今回の改正道交法では、あおり運転としてみなす10類型が定義されて「妨害運転罪」を新たに規定して取り締まることになった。

 1.車間距離不保持
 2.急ブレーキ
 3.割り込み運転
 4.幅寄せや蛇行運転
 5.不必要なクラクション
 6.危険な車線変更
 7.パッシング
 8.最低速度未満での走行
 9.違法な駐停車
 10.対向車線からの接近

「あったら便利」から
「ないとまずいよね」になっている

 警察庁によると、2019年に車間距離不保持で摘発された事例は1万5065件で前年比2040件増加した。このところ悪質なあおり運転が増加しており厳罰化を望む声が大きくなっていた。

 ただし、この改正道交法施行後も、違反しているか否かを判断するためには「客観的証拠」がないと立証が難しい。

 そこで、ドラレコの登場ということになるのだ。

 例えば、2019年8月に起きた茨城県の常磐自動車道で男性があおり運転を受けた後に殴打され負傷した事件は、記憶に新しい。

 この事件では被害者のドラレコに加害者が蛇行運転や急停車を繰り返して進路を妨害したあげく、大声で怒鳴りながら被害者の顔面を何度も殴打する様子が鮮明に記録され、それがTVなどで報道された。

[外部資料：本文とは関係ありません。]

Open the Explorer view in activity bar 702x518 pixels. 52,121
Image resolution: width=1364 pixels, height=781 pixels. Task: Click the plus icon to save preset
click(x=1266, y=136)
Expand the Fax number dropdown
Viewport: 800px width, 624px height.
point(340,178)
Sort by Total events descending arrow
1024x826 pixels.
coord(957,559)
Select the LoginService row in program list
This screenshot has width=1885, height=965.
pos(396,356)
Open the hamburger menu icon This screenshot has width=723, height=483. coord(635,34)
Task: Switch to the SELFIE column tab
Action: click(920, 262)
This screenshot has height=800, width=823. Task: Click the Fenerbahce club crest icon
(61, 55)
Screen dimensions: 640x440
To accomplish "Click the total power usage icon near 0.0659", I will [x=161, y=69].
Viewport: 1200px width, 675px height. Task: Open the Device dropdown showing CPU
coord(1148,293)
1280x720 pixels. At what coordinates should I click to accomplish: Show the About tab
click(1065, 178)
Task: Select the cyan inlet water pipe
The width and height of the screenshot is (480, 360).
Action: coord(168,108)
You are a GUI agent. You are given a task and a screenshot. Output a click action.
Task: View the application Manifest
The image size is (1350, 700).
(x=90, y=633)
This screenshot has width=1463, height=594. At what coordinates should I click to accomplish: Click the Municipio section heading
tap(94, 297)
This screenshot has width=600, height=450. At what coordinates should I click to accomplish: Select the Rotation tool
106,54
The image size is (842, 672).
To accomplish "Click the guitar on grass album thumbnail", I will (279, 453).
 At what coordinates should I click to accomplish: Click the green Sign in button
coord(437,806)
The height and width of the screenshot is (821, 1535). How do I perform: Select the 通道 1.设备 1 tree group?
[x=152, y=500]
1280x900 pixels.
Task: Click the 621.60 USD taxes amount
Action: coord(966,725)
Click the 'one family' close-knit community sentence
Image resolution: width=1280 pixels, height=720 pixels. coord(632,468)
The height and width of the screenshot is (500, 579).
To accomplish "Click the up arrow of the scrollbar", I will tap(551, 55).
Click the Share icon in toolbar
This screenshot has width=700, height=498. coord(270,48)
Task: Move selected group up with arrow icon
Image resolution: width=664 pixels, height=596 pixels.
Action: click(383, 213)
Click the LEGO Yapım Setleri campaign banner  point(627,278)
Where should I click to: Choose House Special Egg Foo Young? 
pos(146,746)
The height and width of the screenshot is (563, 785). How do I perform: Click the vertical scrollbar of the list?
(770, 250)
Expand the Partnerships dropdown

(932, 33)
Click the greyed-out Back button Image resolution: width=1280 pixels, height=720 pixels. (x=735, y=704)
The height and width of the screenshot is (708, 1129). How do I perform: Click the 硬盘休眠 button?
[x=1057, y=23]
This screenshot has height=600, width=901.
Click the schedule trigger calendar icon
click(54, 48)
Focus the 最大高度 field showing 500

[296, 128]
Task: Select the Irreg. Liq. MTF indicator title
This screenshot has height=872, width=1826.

 このように、ドラレコは犯罪を証明する手段として多くの事案で採用されているほか、事故原因の究明と再発防止に役立つツールとして近年注目されてきた。危険運転の抑止力とともに、不注意やミスで事故に遭遇した際も責任割合の確定など事故後のトラブルを抑止できるほか、安全運転支援機能付きドラレコを装着すれば事故発生自体の抑止力にもなる。